**TEXT PROVIDED:**
★ ★ ★
53 / 2026-03-31 19:43:11

Complete mitochondrial genome characterization and phylogenomic analysis of the mangrove snail Ellobium aurimisdae

Mangrove snails,Ellobium aurismidae,Mitochondrial genome evolution

Background: Ellobium aurismidae is an ecologically dominant mangrove gastropod distributed widely across Asian coastal zones, yet remains genomically understudied compared to its congener Ellobium chinense. Mitochondrial genomes serve as powerful tools for resolving phylogenetic relationships and understanding genome evolution in Gastropoda, offering both conserved gene content and variable structural features that provide robust evolutionary signals. The absence of genomic resources for Ellobium aurismidae limits comparative mitogenomic analyses within Ellobiidae and hinders our understanding of evolutionary adaptations in mangrove-associated snails. In this study, we present the first complete mitochondrial genome of Ellobium aurismidae obtained through hybrid assembly of long- and short-read sequencing technologies, and conducted comprehensive comparative mitogenomic analyses with other Panpulmonata species.
★ ★ ★
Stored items
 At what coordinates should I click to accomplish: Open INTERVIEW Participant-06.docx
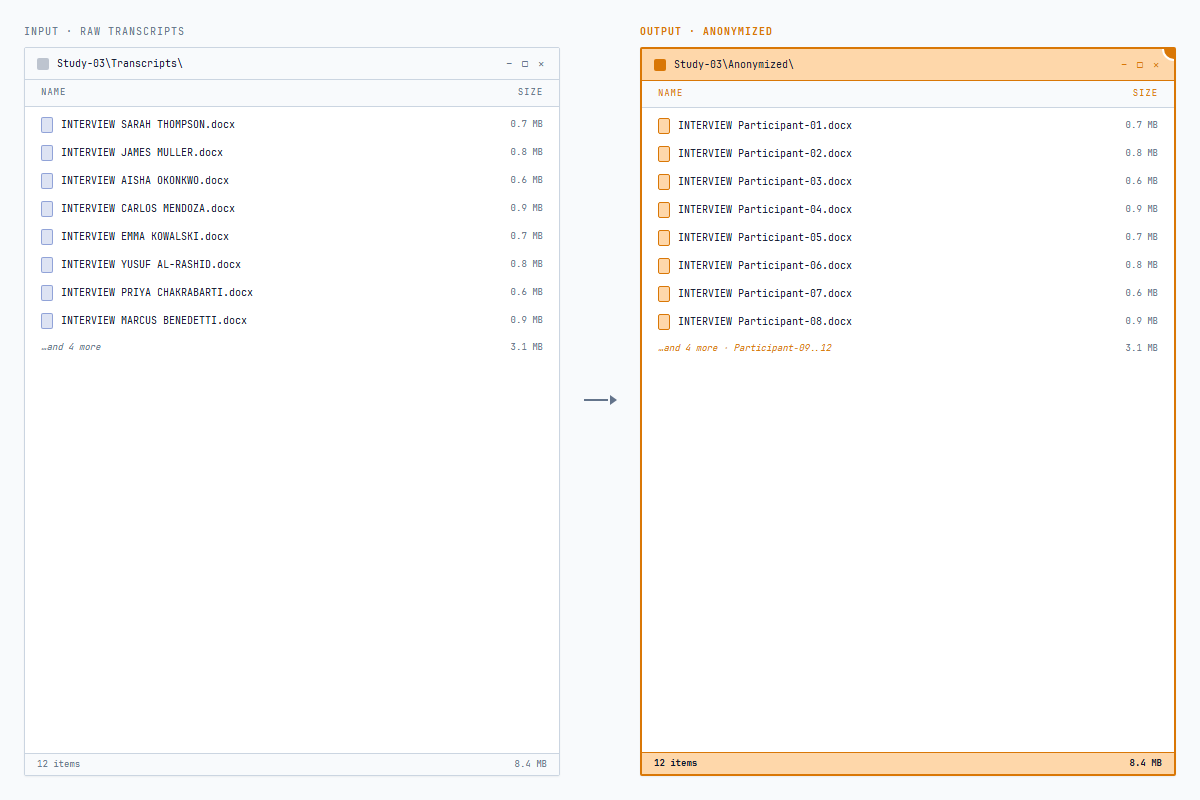coord(765,265)
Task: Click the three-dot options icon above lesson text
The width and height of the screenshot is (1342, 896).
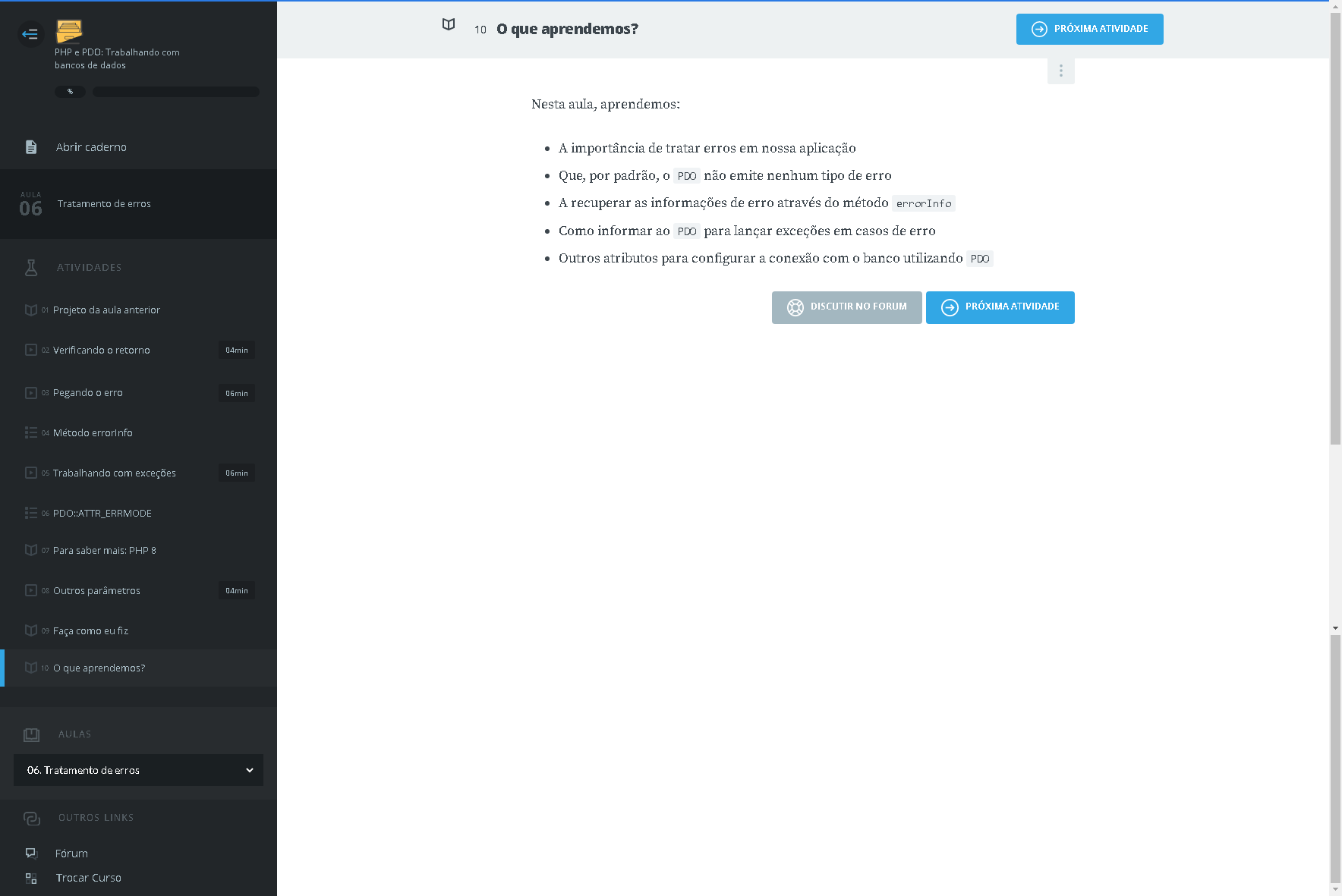Action: click(x=1060, y=71)
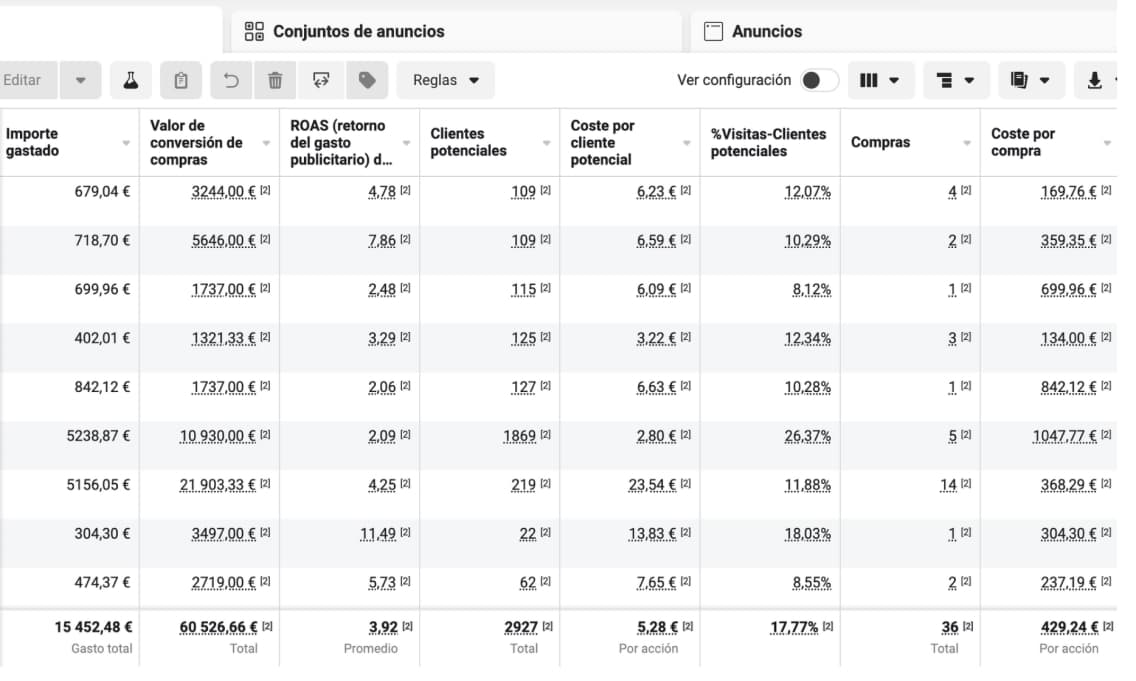Click the download export icon
1136x681 pixels.
(x=1095, y=80)
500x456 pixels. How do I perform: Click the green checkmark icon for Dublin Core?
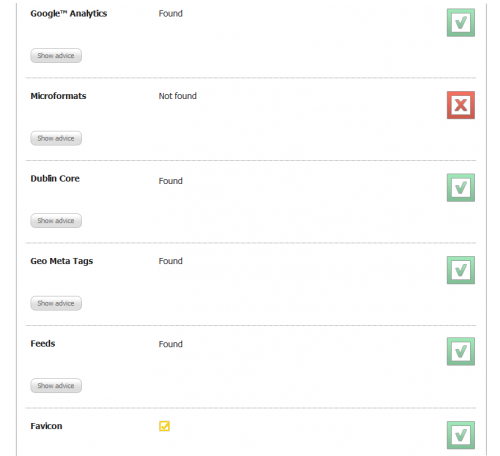coord(461,188)
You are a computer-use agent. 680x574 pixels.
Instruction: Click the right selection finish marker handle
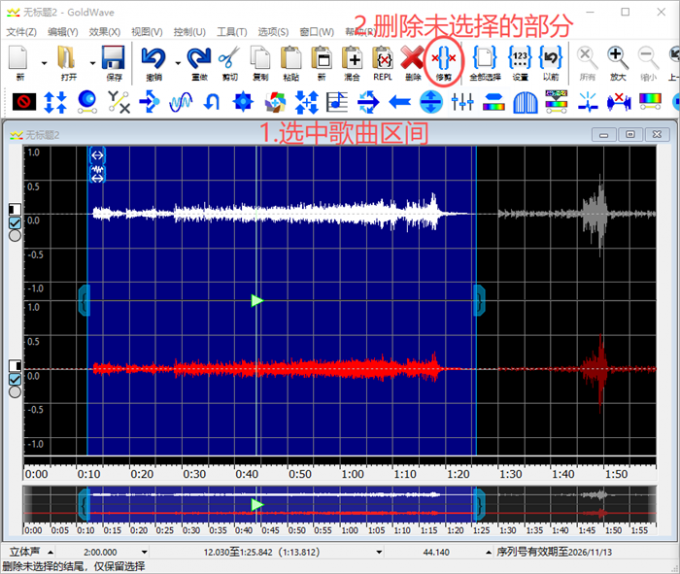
★ ★ ★
Reproduce the entire text above on the mangrove snail's mitochondrial genome, word for word.

53 / 2026-03-31 19:43:11

Complete mitochondrial genome characterization and phylogenomic analysis of the mangrove snail Ellobium aurimisdae

Mangrove snails,Ellobium aurismidae,Mitochondrial genome evolution

Background: Ellobium aurismidae is an ecologically dominant mangrove gastropod distributed widely across Asian coastal zones, yet remains genomically understudied compared to its congener Ellobium chinense. Mitochondrial genomes serve as powerful tools for resolving phylogenetic relationships and understanding genome evolution in Gastropoda, offering both conserved gene content and variable structural features that provide robust evolutionary signals. The absence of genomic resources for Ellobium aurismidae limits comparative mitogenomic analyses within Ellobiidae and hinders our understanding of evolutionary adaptations in mangrove-associated snails. In this study, we present the first complete mitochondrial genome of Ellobium aurismidae obtained through hybrid assembly of long- and short-read sequencing technologies, and conducted comprehensive comparative mitogenomic analyses with other Panpulmonata species.